#### What you should do:
Extract, from the records beneath this instruction, each line that contains the word "Choose".

== Source records ==

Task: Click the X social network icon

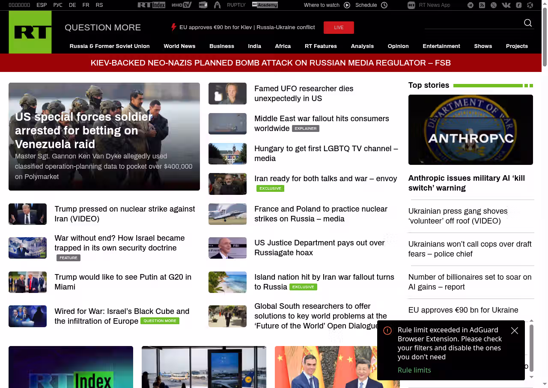Action: (494, 5)
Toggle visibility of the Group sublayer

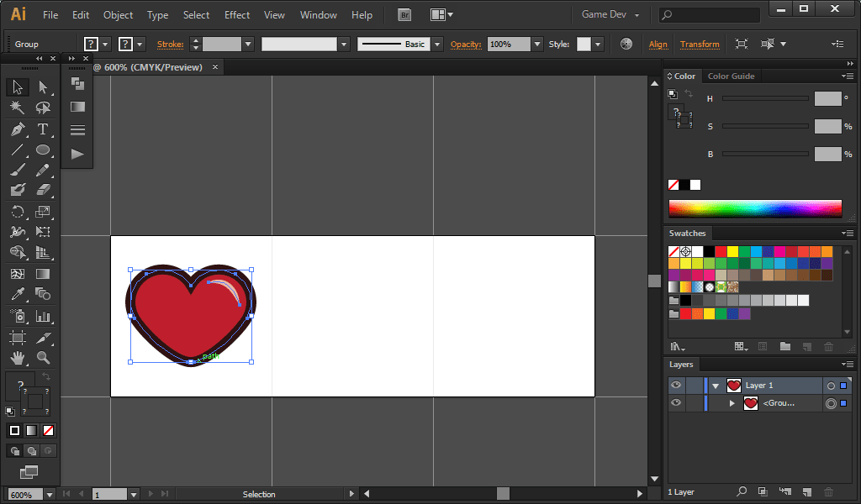[675, 403]
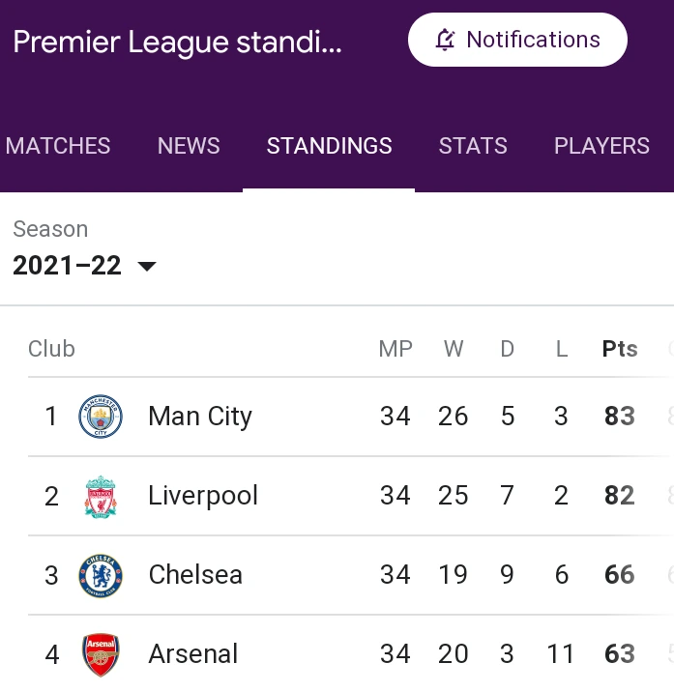Click the season dropdown arrow
The width and height of the screenshot is (674, 692).
(147, 266)
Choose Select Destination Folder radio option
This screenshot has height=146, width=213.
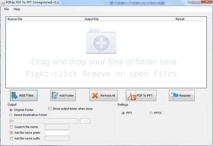coord(11,115)
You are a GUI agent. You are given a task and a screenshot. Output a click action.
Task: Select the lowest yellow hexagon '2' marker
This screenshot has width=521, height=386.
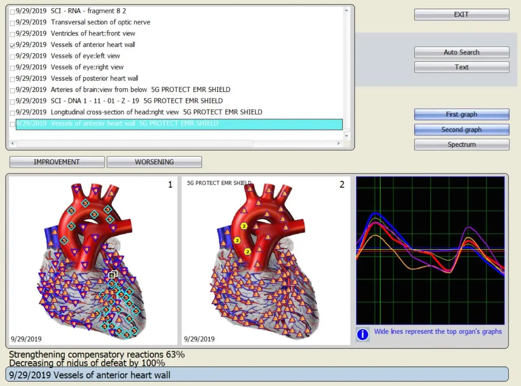coord(247,252)
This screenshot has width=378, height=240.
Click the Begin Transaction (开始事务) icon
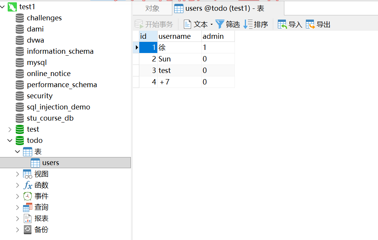tap(139, 25)
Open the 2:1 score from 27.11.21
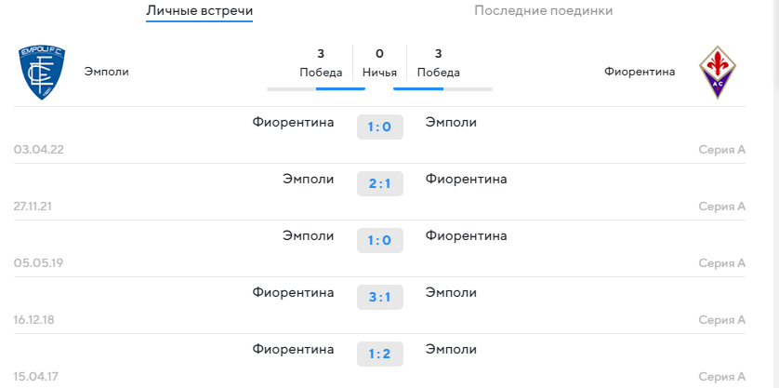The image size is (779, 388). (380, 184)
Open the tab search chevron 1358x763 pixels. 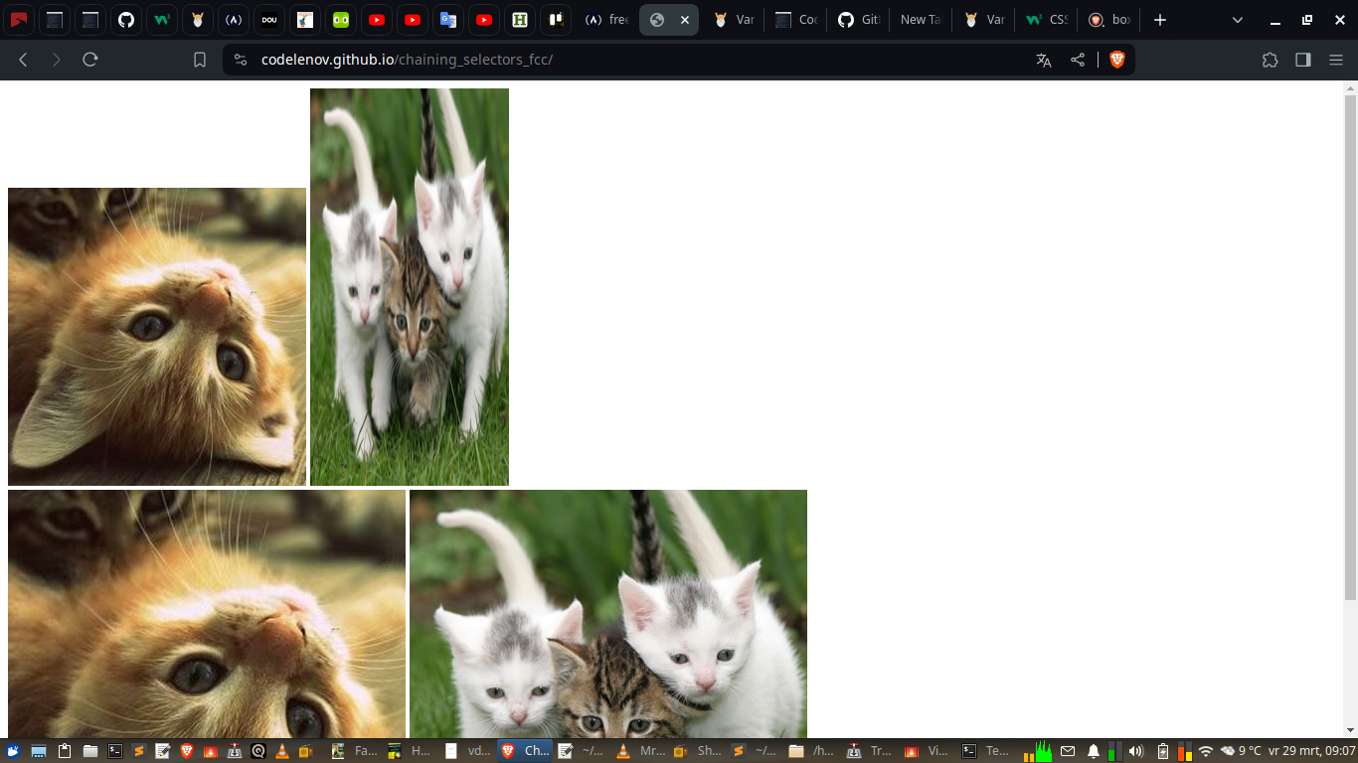point(1237,19)
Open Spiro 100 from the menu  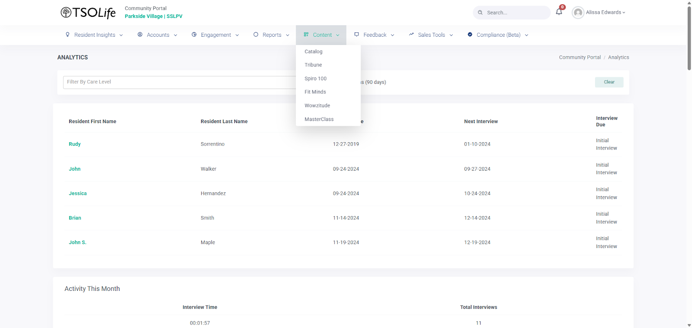click(x=316, y=79)
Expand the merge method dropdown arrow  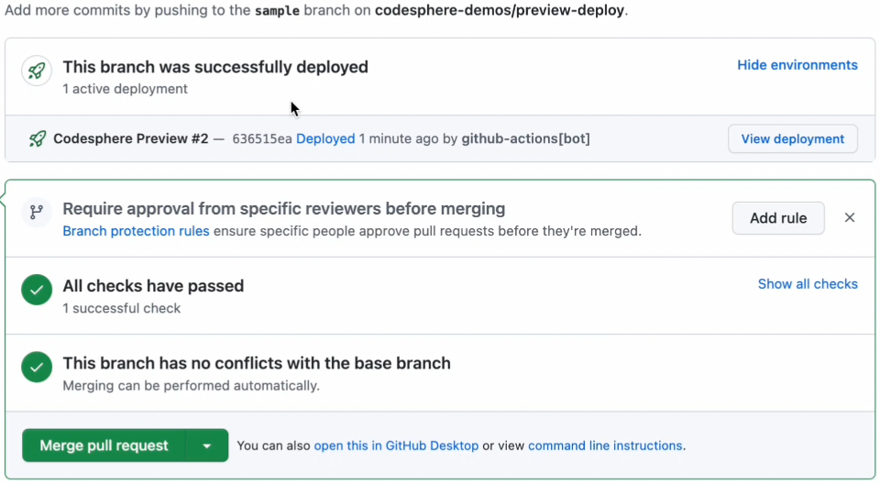pos(207,446)
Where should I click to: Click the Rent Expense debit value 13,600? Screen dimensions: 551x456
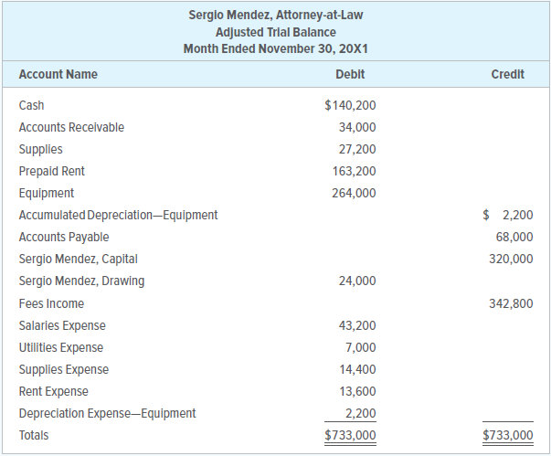pos(356,391)
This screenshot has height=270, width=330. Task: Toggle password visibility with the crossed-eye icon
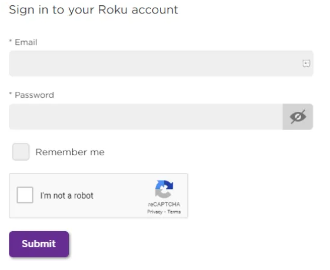coord(298,116)
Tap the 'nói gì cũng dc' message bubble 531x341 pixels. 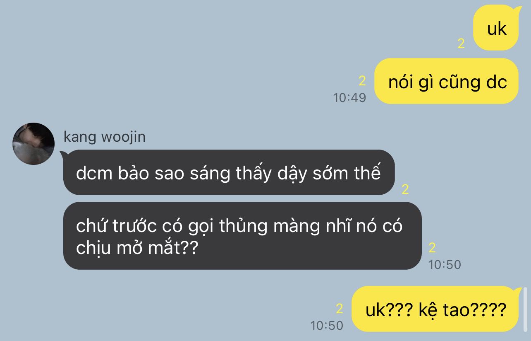446,81
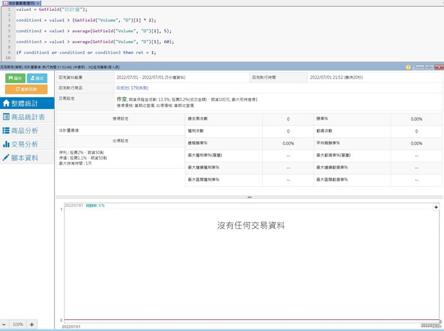Image resolution: width=444 pixels, height=331 pixels.
Task: Zoom out with the minus button
Action: point(5,325)
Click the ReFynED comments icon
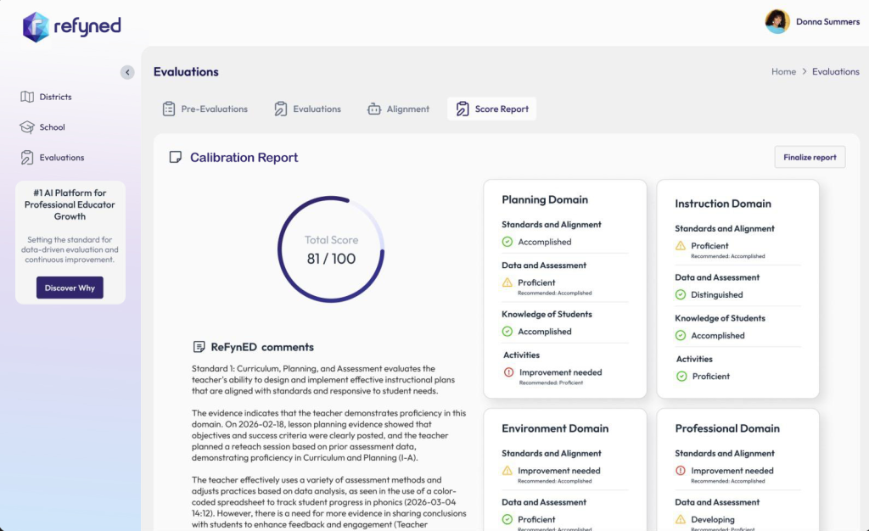The width and height of the screenshot is (869, 531). coord(199,347)
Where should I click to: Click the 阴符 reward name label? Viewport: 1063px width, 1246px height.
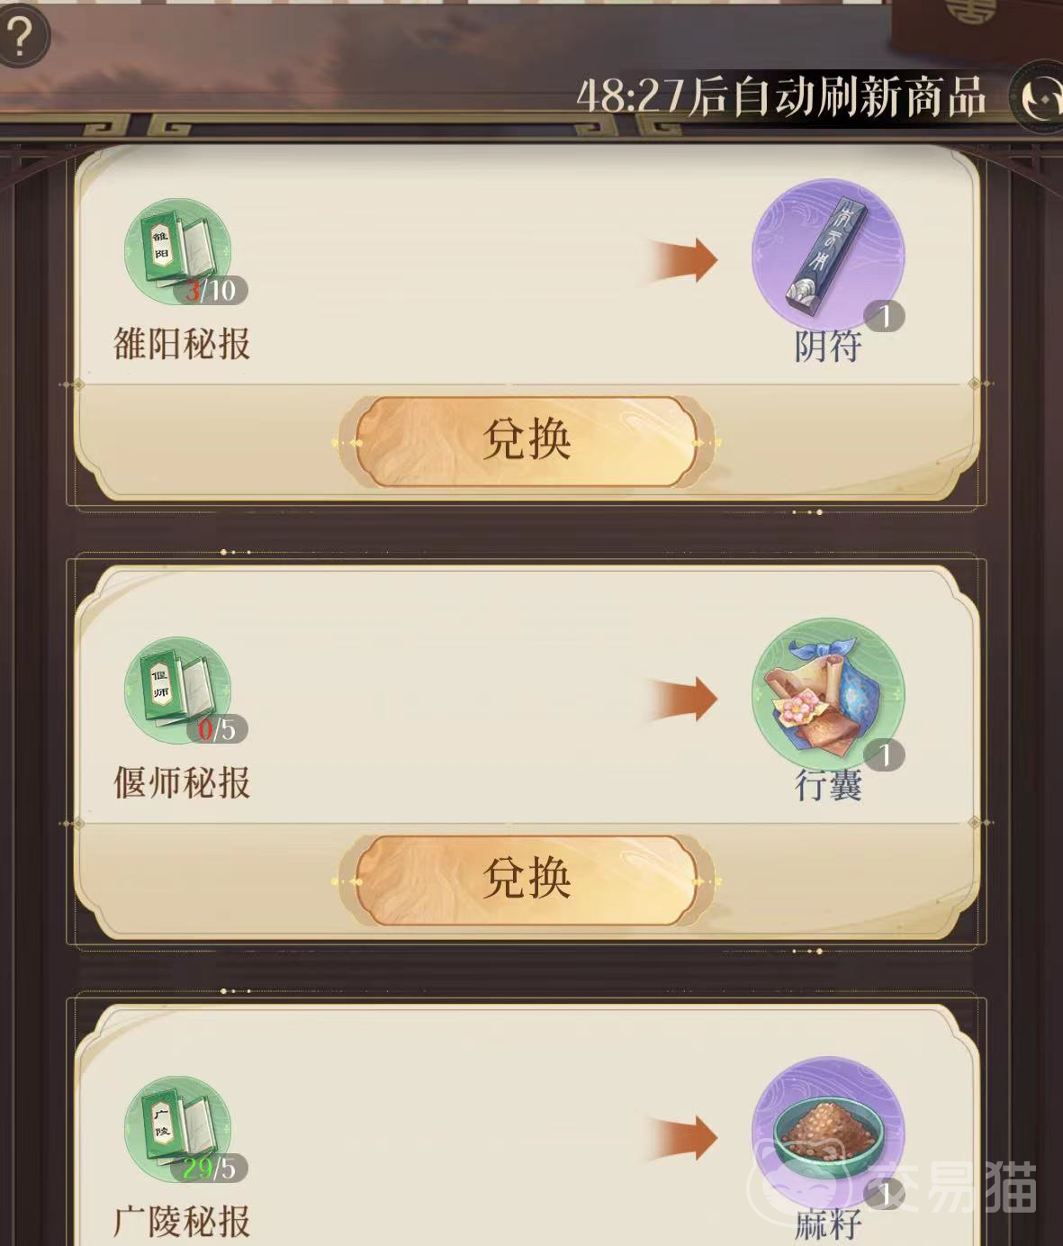[828, 347]
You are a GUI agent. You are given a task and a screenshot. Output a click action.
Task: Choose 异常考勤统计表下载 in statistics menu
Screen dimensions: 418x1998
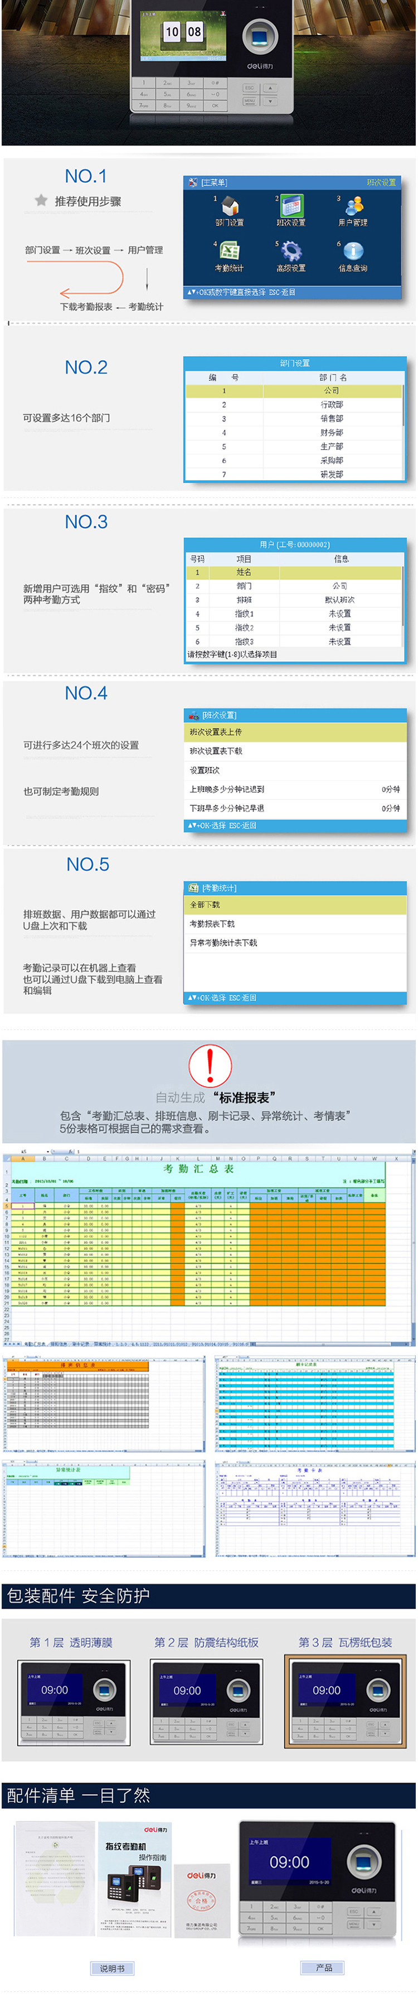295,942
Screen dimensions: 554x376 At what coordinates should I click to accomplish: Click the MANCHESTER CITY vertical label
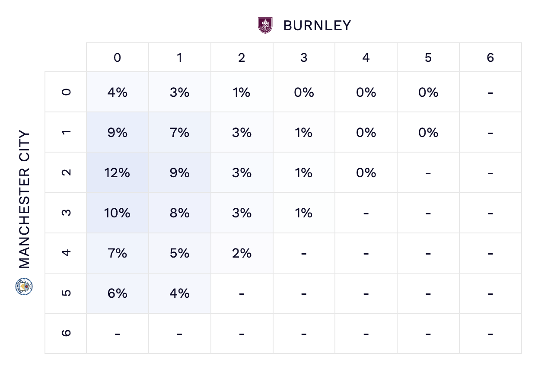(x=25, y=200)
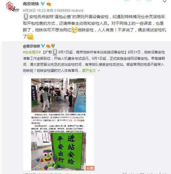Click the yellow face emoji ending the post
The height and width of the screenshot is (174, 171).
(30, 36)
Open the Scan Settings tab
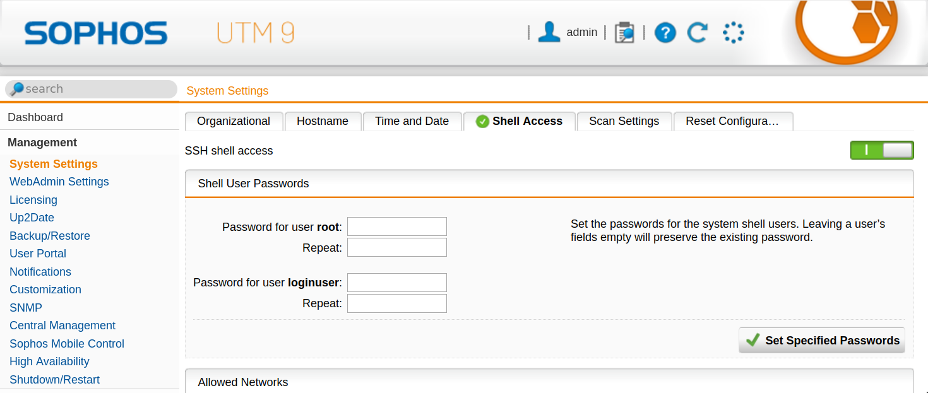 [624, 121]
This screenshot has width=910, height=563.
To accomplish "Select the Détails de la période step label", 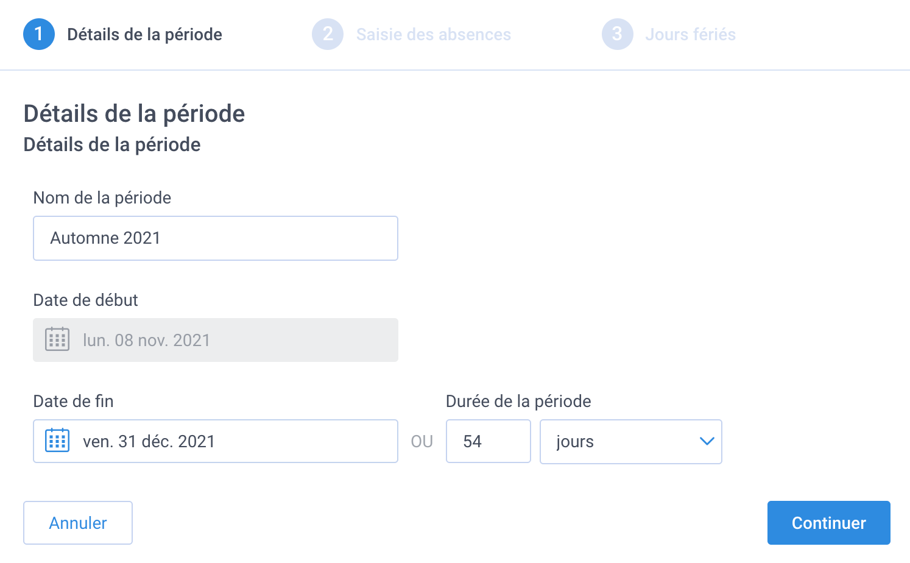I will click(x=144, y=35).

===

#### Response to the task:
Choose Select Destination Folder radio option
Task: Choose 异常考勤统计表下载 in statistics menu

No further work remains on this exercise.